What is expected:
Output all of the records again, exactly as written.

┌─ The data

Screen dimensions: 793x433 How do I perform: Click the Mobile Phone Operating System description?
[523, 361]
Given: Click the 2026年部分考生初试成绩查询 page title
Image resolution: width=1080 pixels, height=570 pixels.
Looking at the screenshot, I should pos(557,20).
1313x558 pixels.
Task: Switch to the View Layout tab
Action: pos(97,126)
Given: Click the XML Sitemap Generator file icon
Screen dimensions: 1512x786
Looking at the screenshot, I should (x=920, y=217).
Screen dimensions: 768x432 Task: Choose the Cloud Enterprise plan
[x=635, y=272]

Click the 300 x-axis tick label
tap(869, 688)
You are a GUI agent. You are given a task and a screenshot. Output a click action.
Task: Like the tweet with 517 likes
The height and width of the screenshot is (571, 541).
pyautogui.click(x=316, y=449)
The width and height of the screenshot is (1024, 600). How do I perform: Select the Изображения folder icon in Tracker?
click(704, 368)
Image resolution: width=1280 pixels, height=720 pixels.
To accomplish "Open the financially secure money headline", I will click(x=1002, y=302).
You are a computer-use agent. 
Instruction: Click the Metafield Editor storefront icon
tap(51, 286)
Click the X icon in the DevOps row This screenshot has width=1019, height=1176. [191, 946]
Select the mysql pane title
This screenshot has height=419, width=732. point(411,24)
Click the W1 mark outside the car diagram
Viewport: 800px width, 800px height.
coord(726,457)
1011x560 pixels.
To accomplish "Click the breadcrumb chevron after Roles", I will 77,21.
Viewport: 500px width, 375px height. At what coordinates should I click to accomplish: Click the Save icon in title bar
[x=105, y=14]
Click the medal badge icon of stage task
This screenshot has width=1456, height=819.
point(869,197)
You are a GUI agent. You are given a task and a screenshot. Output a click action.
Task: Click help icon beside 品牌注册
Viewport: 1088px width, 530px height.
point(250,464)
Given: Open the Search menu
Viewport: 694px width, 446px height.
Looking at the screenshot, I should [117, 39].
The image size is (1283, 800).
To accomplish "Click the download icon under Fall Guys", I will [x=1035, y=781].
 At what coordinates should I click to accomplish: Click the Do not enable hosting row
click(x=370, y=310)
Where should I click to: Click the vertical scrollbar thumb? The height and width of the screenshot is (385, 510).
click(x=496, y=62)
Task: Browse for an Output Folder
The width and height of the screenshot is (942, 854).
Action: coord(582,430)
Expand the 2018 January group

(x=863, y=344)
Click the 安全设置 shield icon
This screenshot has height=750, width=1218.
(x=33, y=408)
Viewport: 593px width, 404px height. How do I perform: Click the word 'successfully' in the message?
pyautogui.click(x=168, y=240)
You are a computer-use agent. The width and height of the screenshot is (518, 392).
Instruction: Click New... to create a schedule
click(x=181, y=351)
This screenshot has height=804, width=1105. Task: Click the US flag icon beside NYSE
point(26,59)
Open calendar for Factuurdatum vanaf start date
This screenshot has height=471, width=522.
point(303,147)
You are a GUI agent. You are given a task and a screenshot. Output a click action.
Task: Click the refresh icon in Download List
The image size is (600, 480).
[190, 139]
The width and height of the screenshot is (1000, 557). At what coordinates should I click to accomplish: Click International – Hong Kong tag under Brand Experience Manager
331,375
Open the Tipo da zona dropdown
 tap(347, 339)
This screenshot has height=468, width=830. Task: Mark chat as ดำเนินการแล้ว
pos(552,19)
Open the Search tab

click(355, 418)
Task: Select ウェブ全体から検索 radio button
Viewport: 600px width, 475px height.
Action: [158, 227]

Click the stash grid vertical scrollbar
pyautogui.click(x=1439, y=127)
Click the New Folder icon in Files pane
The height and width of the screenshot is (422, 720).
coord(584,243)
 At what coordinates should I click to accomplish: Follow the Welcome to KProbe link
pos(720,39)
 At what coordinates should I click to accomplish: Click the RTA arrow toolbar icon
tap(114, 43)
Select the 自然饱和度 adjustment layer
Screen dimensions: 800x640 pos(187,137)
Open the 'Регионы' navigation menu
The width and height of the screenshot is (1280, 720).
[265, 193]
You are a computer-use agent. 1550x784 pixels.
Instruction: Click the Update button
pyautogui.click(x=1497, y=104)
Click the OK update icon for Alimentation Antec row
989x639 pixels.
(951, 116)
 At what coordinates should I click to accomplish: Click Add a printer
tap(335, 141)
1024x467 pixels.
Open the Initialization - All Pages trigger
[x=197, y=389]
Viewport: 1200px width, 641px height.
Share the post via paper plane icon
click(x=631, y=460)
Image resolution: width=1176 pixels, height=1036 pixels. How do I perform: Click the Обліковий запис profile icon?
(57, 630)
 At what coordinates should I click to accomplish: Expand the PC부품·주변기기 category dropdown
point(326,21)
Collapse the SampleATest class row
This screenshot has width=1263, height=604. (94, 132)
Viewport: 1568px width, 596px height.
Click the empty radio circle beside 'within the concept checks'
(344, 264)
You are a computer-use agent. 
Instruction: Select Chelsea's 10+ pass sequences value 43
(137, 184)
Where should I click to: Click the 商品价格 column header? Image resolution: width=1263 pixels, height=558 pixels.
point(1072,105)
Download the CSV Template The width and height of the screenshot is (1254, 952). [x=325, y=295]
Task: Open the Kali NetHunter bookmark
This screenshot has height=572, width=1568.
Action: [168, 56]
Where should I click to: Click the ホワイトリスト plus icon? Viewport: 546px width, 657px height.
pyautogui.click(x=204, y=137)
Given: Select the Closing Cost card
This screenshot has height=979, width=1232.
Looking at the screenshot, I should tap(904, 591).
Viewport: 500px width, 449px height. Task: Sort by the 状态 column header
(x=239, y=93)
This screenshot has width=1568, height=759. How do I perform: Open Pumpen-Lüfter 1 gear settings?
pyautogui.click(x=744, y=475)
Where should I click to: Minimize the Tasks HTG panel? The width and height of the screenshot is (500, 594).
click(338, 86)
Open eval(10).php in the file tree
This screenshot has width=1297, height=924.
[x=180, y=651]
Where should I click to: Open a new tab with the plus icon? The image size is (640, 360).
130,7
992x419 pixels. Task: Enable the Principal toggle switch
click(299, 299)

└─

Result of the exercise:
Screen dimensions: 793x433 How do I perform: Click the Mobile Phone Operating System description?
[523, 361]
Given: Click the 2026年部分考生初试成绩查询 page title
Image resolution: width=1080 pixels, height=570 pixels.
Looking at the screenshot, I should pos(557,20).
1313x558 pixels.
Task: Switch to the View Layout tab
Action: pos(97,126)
Given: Click the XML Sitemap Generator file icon
Screen dimensions: 1512x786
Looking at the screenshot, I should (x=920, y=217).
Screen dimensions: 768x432 Task: Choose the Cloud Enterprise plan
[x=635, y=272]

Click the 300 x-axis tick label
tap(869, 688)
You are a GUI agent. You are given a task and a screenshot. Output a click action.
Task: Like the tweet with 517 likes
The height and width of the screenshot is (571, 541).
pyautogui.click(x=316, y=449)
The width and height of the screenshot is (1024, 600). How do I perform: Select the Изображения folder icon in Tracker?
click(704, 368)
Image resolution: width=1280 pixels, height=720 pixels.
To accomplish "Open the financially secure money headline", I will click(x=1002, y=302).
You are a computer-use agent. 
Instruction: Click the Metafield Editor storefront icon
tap(51, 286)
Click the X icon in the DevOps row This screenshot has width=1019, height=1176. [191, 946]
Select the mysql pane title
This screenshot has height=419, width=732. point(411,24)
Click the W1 mark outside the car diagram
Viewport: 800px width, 800px height.
coord(726,457)
1011x560 pixels.
To accomplish "Click the breadcrumb chevron after Roles", I will 77,21.
Viewport: 500px width, 375px height. At what coordinates should I click to accomplish: Click the Save icon in title bar
[x=105, y=14]
Click the medal badge icon of stage task
This screenshot has width=1456, height=819.
point(869,197)
You are a GUI agent. You are given a task and a screenshot. Output a click action.
Task: Click help icon beside 品牌注册
Viewport: 1088px width, 530px height.
point(250,464)
Given: Open the Search menu
Viewport: 694px width, 446px height.
Looking at the screenshot, I should [117, 39].
The image size is (1283, 800).
To accomplish "Click the download icon under Fall Guys", I will [x=1035, y=781].
 At what coordinates should I click to accomplish: Click the Do not enable hosting row
click(x=370, y=310)
Where should I click to: Click the vertical scrollbar thumb? The height and width of the screenshot is (385, 510).
click(x=496, y=62)
Task: Browse for an Output Folder
The width and height of the screenshot is (942, 854).
Action: coord(582,430)
Expand the 2018 January group

(x=863, y=344)
Click the 安全设置 shield icon
This screenshot has height=750, width=1218.
(x=33, y=408)
Viewport: 593px width, 404px height. How do I perform: Click the word 'successfully' in the message?
pyautogui.click(x=168, y=240)
You are a computer-use agent. The width and height of the screenshot is (518, 392).
Instruction: Click New... to create a schedule
click(x=181, y=351)
This screenshot has height=804, width=1105. Task: Click the US flag icon beside NYSE
point(26,59)
Open calendar for Factuurdatum vanaf start date
This screenshot has height=471, width=522.
point(303,147)
You are a GUI agent. You are given a task and a screenshot. Output a click action.
Task: Click the refresh icon in Download List
The image size is (600, 480).
[190, 139]
The width and height of the screenshot is (1000, 557). At what coordinates should I click to accomplish: Click International – Hong Kong tag under Brand Experience Manager
331,375
Open the Tipo da zona dropdown
 tap(347, 339)
This screenshot has height=468, width=830. Task: Mark chat as ดำเนินการแล้ว
pos(552,19)
Open the Search tab

click(355, 418)
Task: Select ウェブ全体から検索 radio button
Viewport: 600px width, 475px height.
Action: [158, 227]

Click the stash grid vertical scrollbar
pyautogui.click(x=1439, y=127)
Click the New Folder icon in Files pane
The height and width of the screenshot is (422, 720).
coord(584,243)
 At what coordinates should I click to accomplish: Follow the Welcome to KProbe link
pos(720,39)
 At what coordinates should I click to accomplish: Click the RTA arrow toolbar icon
tap(114, 43)
Select the 自然饱和度 adjustment layer
Screen dimensions: 800x640 pos(187,137)
Open the 'Регионы' navigation menu
The width and height of the screenshot is (1280, 720).
[265, 193]
You are a computer-use agent. 1550x784 pixels.
Instruction: Click the Update button
pyautogui.click(x=1497, y=104)
Click the OK update icon for Alimentation Antec row
989x639 pixels.
(951, 116)
 At what coordinates should I click to accomplish: Click Add a printer
tap(335, 141)
1024x467 pixels.
Open the Initialization - All Pages trigger
[x=197, y=389]
Viewport: 1200px width, 641px height.
Share the post via paper plane icon
click(x=631, y=460)
Image resolution: width=1176 pixels, height=1036 pixels. How do I perform: Click the Обліковий запис profile icon?
(57, 630)
 At what coordinates should I click to accomplish: Expand the PC부품·주변기기 category dropdown
point(326,21)
Collapse the SampleATest class row
This screenshot has width=1263, height=604. (94, 132)
Viewport: 1568px width, 596px height.
Click the empty radio circle beside 'within the concept checks'
(344, 264)
You are a computer-use agent. 
Instruction: Select Chelsea's 10+ pass sequences value 43
(137, 184)
Where should I click to: Click the 商品价格 column header? Image resolution: width=1263 pixels, height=558 pixels.
point(1072,105)
Download the CSV Template The width and height of the screenshot is (1254, 952). [x=325, y=295]
Task: Open the Kali NetHunter bookmark
This screenshot has height=572, width=1568.
Action: [168, 56]
Where should I click to: Click the ホワイトリスト plus icon? Viewport: 546px width, 657px height.
pyautogui.click(x=204, y=137)
Given: Select the Closing Cost card
This screenshot has height=979, width=1232.
Looking at the screenshot, I should tap(904, 591).
Viewport: 500px width, 449px height. Task: Sort by the 状态 column header
(x=239, y=93)
This screenshot has width=1568, height=759. How do I perform: Open Pumpen-Lüfter 1 gear settings?
pyautogui.click(x=744, y=475)
Where should I click to: Minimize the Tasks HTG panel? The width and height of the screenshot is (500, 594).
click(338, 86)
Open eval(10).php in the file tree
This screenshot has width=1297, height=924.
[x=180, y=651]
Where should I click to: Open a new tab with the plus icon? The image size is (640, 360).
130,7
992x419 pixels. Task: Enable the Principal toggle switch
click(299, 299)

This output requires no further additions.